The gene encoding the glycoprotein H (gH) homologue of CMV strain Towne was cloned, sequenced, and expressed. The predicted 742 amino acid gH protein had characteristics typical of a membrane glycoprotein including hydrophobic signal and transmembrane domains and six possible N-linked glycosylation sites. The CMV (Towne) gH gene had a 95% nucleotide identity and a 96.6% amino acid identity with the CMV (AD169) gH gene, as described by M. P. Cranage, G. L. Smith, S. E. Bell, H. Hart, C. Brown, A. T. Bankier, P. Tomlinson, B. G. Barrell, and T. C. Minson (1988, J. Virol. 62, 1416-1422). Transcriptional analysis of the gH gene revealed that the 2.9-kilobase (kb) gH transcript was not detected until late after CMV infection, indicating that the kinetics of gH expression were typical of the late class of CMV genes. The gH gene was expressed in COS cells using a vector in which transcription was driven by the SV40 early promoter. The expression of gH was detected by immunofluorescence using the virus neutralizing murine monoclonal antibody 1G6, which is specific for an 86-kilodalton (kDa) CMV virion membrane protein (p86). Amino acid sequence analysis of p86 tryptic peptides revealed sequence identity with peptides from the deduced gH amino acid sequence, confirming that the gH gene encodes p86. These results indicate that CMV gH can induce virus neutralizing antibodies and establishes gH as a candidate antigen for a subunit vaccine against CMV.

Human cytomegalovirus strain Towne glycoprotein B is processed by proteolytic cleavage.

The gene encoding glycoprotein B of human cytomegalovirus (CMV) strain Towne was cloned, sequenced, and expressed in order to study potential targets for viral neutralization.

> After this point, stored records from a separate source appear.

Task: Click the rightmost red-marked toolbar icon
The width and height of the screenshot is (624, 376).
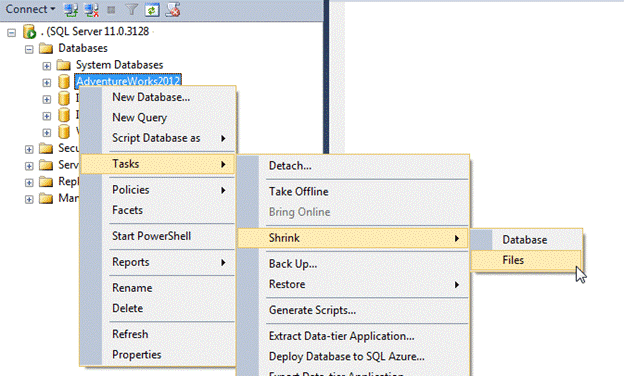Action: [x=173, y=10]
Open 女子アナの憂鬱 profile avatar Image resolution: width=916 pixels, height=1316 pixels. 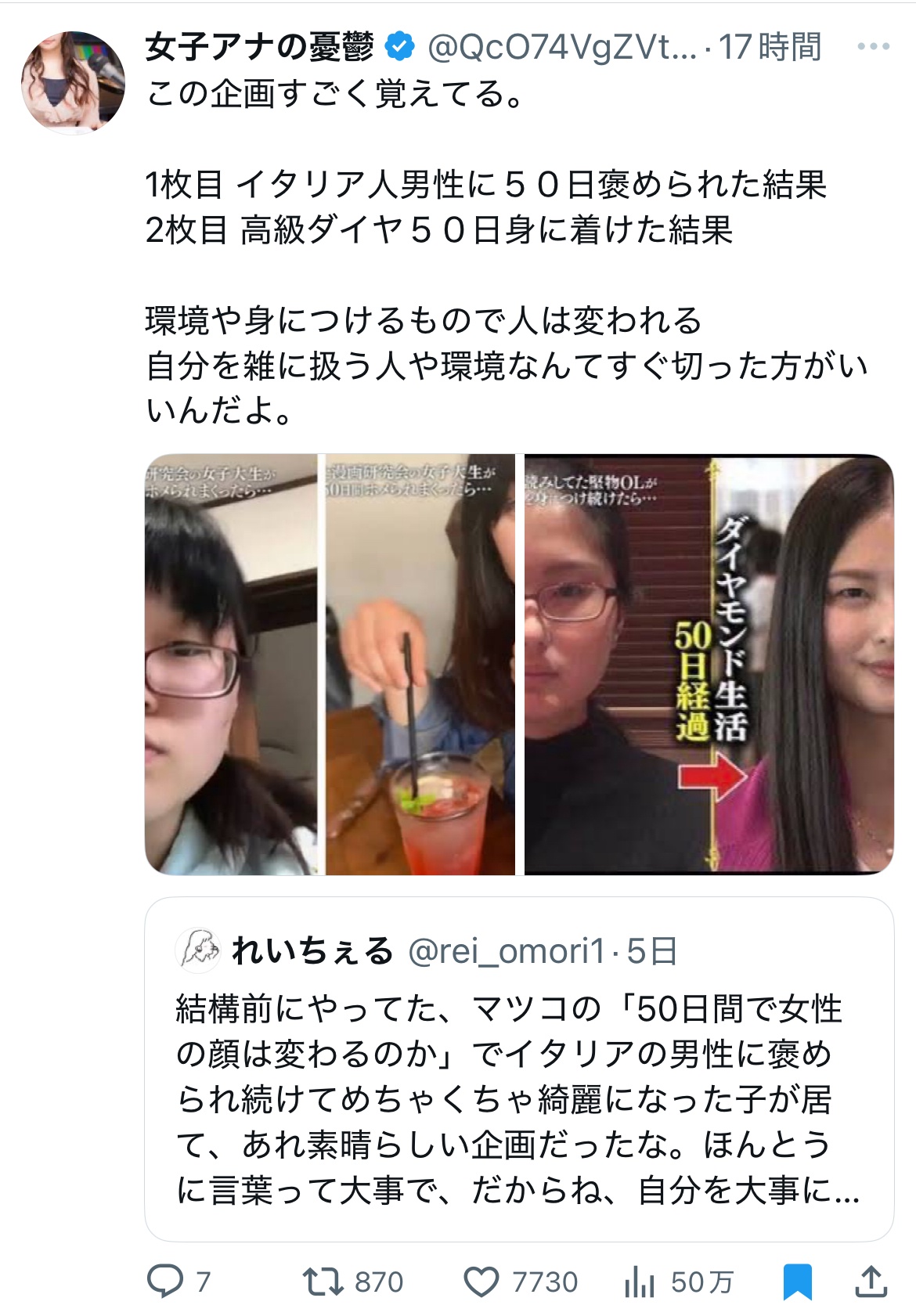73,81
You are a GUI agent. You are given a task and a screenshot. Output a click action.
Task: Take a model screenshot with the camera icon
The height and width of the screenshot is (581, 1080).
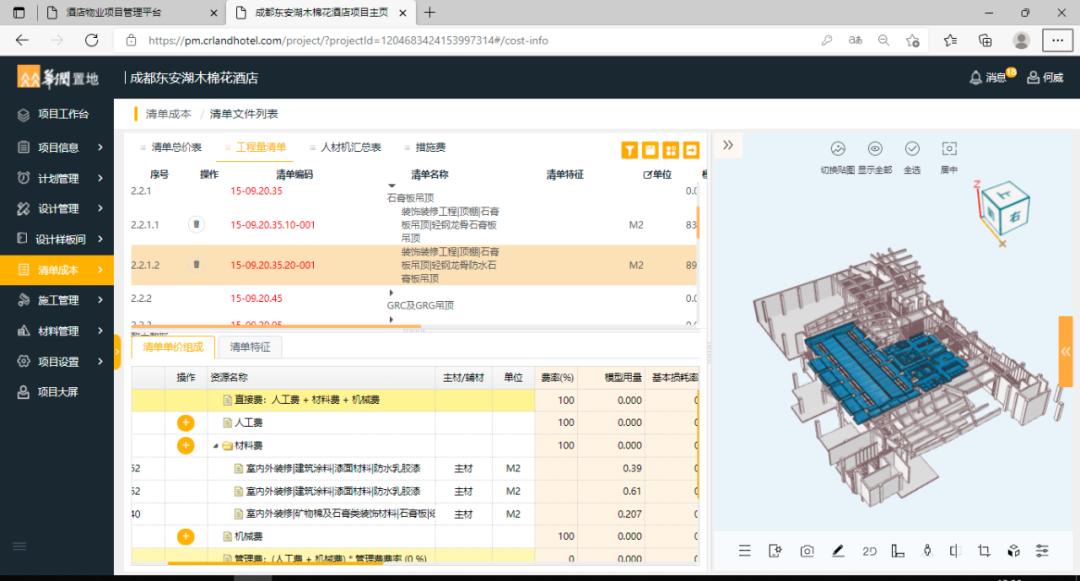807,551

Secondary structure analysis of the 907 amino acid protein predicted a 24 amino acid N-terminal signal sequence and a potential transmembrane region composed of two domains, 34 and 21 amino acids. The CMV (Towne) gB gene had a 94% nucleotide similarity and a 95% amino acid similarity to the CMV (AD169) gB gene [as described by M.P. Cranage et al. (1986, EMBO J. 5, 3057-3063)]. Transcriptional analysis of the CMV (Towne) gB coding strand revealed that the gB message (3.9 kb), was transcribed from this region as early as 4 hr postinfection, and well in advance of gB protein synthesis. Full-length and truncated versions of the gB gene were expressed in COS cells using expression vectors where transcription was driven by the SV40 early promoter or the CMV major immediate early promoter. Expression was detected by immunofluorescence and ELISA using the virus neutralizing murine monoclonal antibody 15D8 (L. Rasmussen, J. Mullenax, R. Nelson, and T.C. Merigan, 1985, J. Virol. 55, 274-280). This antibody had been shown previously to recognize a 55-kDa CMV virion protein and a related 130-kDa intracellular precursor. Amino acid sequence analysis of the N-terminus of the 55-kDa viral glycoprotein (gp55) showed that gp55 is derived from gB (gp130) by proteolytic cleavage and represents the C-terminal region of gp130. The truncated version of gB expressed in COS and CHO cells was also processed by proteolytic cleavage as demonstrated by Western blotting. Our study localizes the epitope recognized by 15D8 to within a 186 amino acid fragment of the gp55 protein. These results indicate that CMV gB is a target for neutralization and establishes gp55 as a candidate component for use in a subunit vaccine.